◆ Prompt 1 ◆
According to the Black Williams Project passage, the opening of which bridge in 1913 began to shift where Portland's African Americans lived?
◆ Prompt 2 ◆
Continue the Black Williams Project passage from its final sentence.

◆ Given passage ◆
KBOO's Eric Bartels speaks to Kayin Talton Davis...the project manager of The Black Williams Project.

N Williams/Albina was Portland’s largest African American community. The goal of the Black Williams Project is to highlight this history, through a multimedia public art project. “The Ave” was once the vibrant heart of Portland’s Black community. How times have changed. Businesses, social groups, nightclubs – all of them were on N Williams. With N Williams’ current growth and viability as a location for creative and art related businesses, the HBWP plan is to engage the African American community as contributors and beneficiaries of the recent and future economic development.

-Provided by The Committee
Around the turn of the twentieth century, Old Town in Northwest Portland was where most of Portland’s African Americans lived, but with the opening of the Broadway Bridge in 1913 that began to change. Families moved east and bought homes in the Albina district – the only area that was open to them owing to redlining by the Portland Realty Board. By 1920, 62% of Portland’s African Americans residents, and 80% of African American families with children, lived near Williams Avenue, and Black social life began to revolve around businesses on Russell Street and Williams Avenue.

During World War II, recruiting in other areas of the country for workers to fuel the rise of the shipbuilding industry in Portland brought an influx of many more African Americans – five times as many as lived in Portland before the war. During this time, Williams Avenue became known as “the Black Broadway,” owing to the many clubs where nationally known African American jazz musicians performed.

◆ Data section ◆
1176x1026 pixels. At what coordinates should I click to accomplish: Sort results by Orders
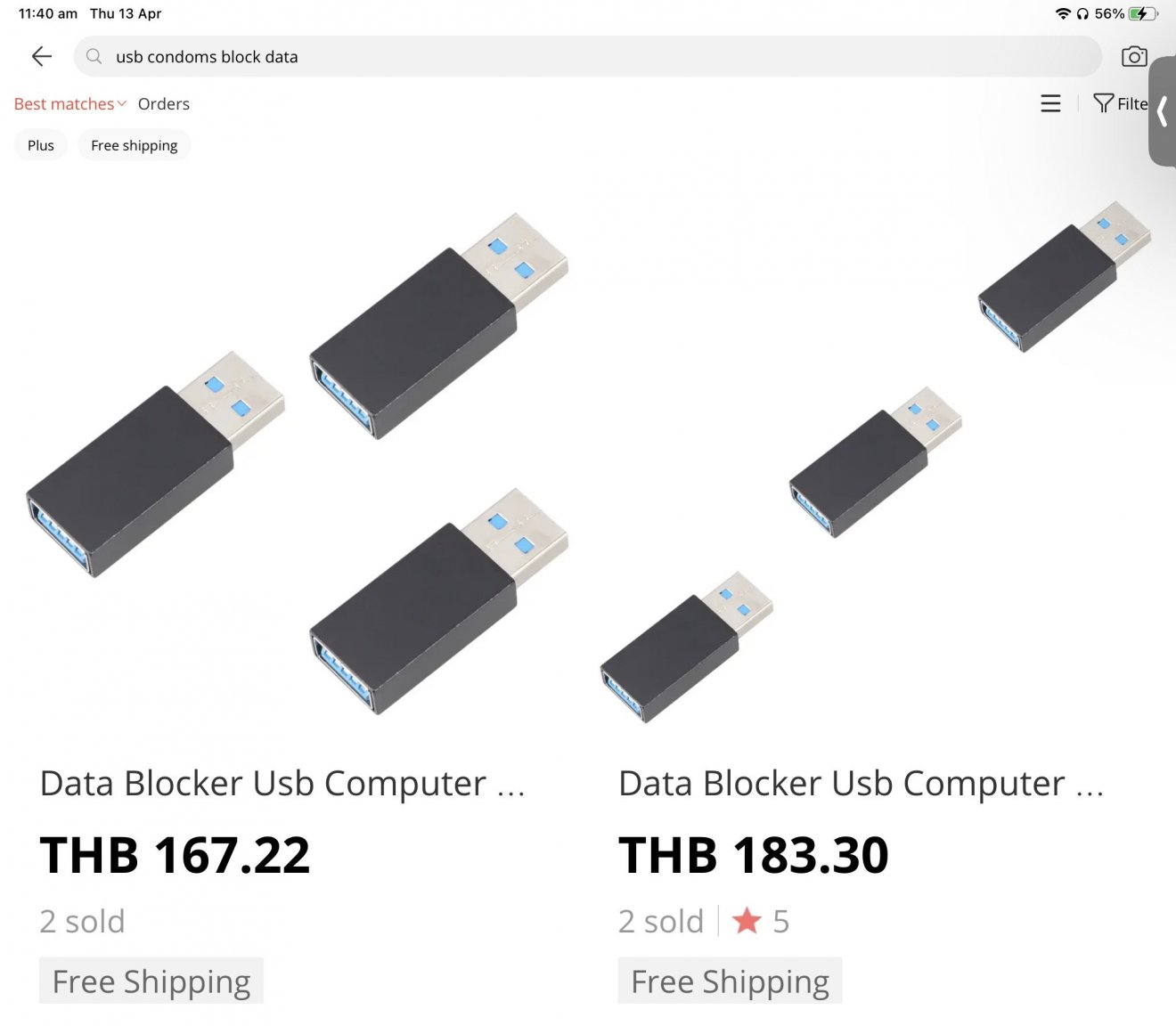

* * *

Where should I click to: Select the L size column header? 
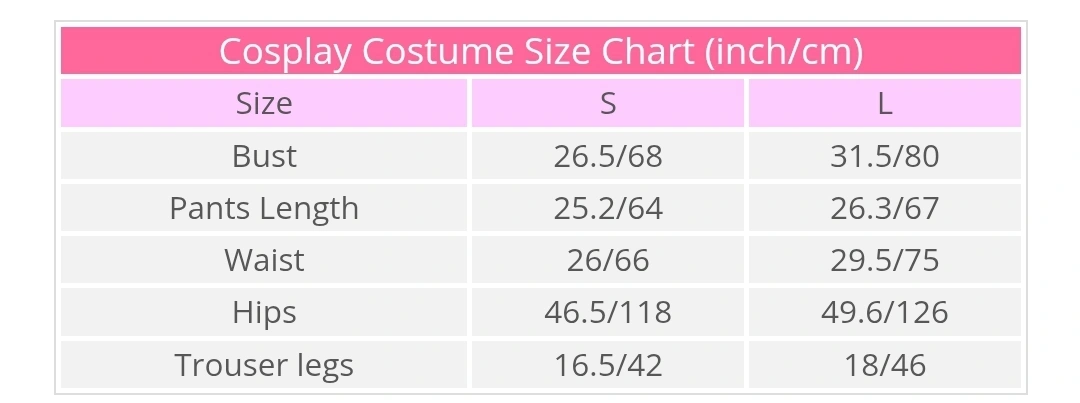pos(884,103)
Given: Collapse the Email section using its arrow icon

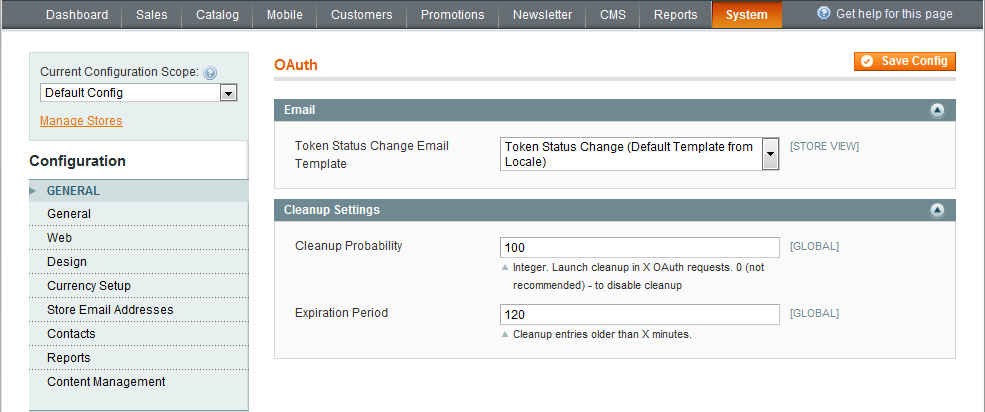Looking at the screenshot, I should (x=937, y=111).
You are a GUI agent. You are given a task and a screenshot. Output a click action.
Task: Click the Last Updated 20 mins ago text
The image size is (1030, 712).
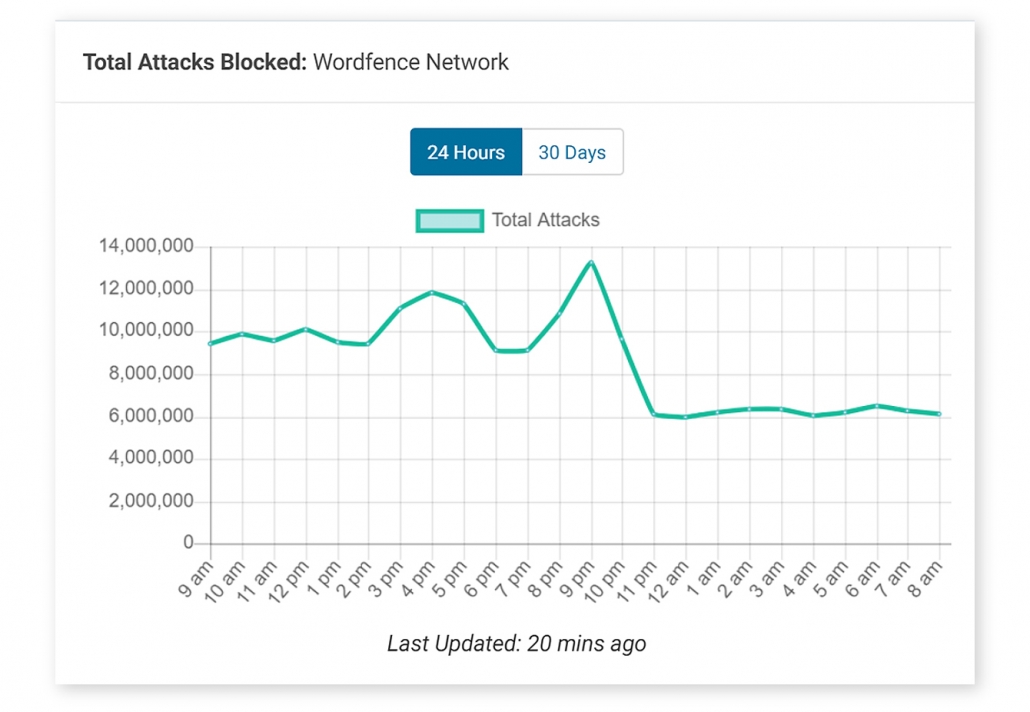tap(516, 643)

--

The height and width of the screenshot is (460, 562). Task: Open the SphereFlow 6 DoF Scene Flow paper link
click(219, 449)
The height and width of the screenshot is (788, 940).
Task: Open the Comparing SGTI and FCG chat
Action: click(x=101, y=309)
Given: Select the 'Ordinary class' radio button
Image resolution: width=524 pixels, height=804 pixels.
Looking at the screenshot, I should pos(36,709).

◆ Exercise result 1 ◆
The Broadway Bridge.

◆ Exercise result 2 ◆
In the 1950s, Williams Avenue was a thriving main street of African American businesses. But like many African American districts around the country, the Albina district was subjected in the 1960s and 70s to discriminatory urban renewal efforts. Several projects – especially Memorial Coliseum, the Minnesota Freeway, and a major expansion project for Emanuel Hospital that fell through – combined to raze hundreds of homes and businesses owned by African Americans.

By the 1980s, systematic disinvestment was taking its toll. In the 1990s, the City of Portland undertook an inclusive planning process that resulted in the 1993 Albina Community Plan. Action items identified by the community were successful in drawing investment into the district, with the unintended consequence that many long-time residents were then displaced by rising property values. Between 1990 and 2010, the demographic composition of the neighborhoods around Williams Avenue shifted from majority Black to majority white.

Kayin started to hone her artistic skills at a young age, trying various mediums and drawing portraits of her peers at age 12. Harriet Tubman Middle School is where her love of math and science developed into an interest in engineering after meeting a pediatric prosthetic designer. She saw it as a way of making children to feel “whole and able.” As part of her education at Portland State, where she earned a Bachelor’s of Mechanical Engineering, her design projects were influenced by this drive to be accessible to all. Kayin continued with graphic design and product development for the same reason she chose bio-mechanical engineering: to create something that is positive, helpful, and accessible to all – but especially children culturally underrepresented in the mainstream. “It is incredibly fun seeing them react to my artwork; the moment they say ‘he/she looks like me!’ is when it is reaffirmed that I am doing the right thing.”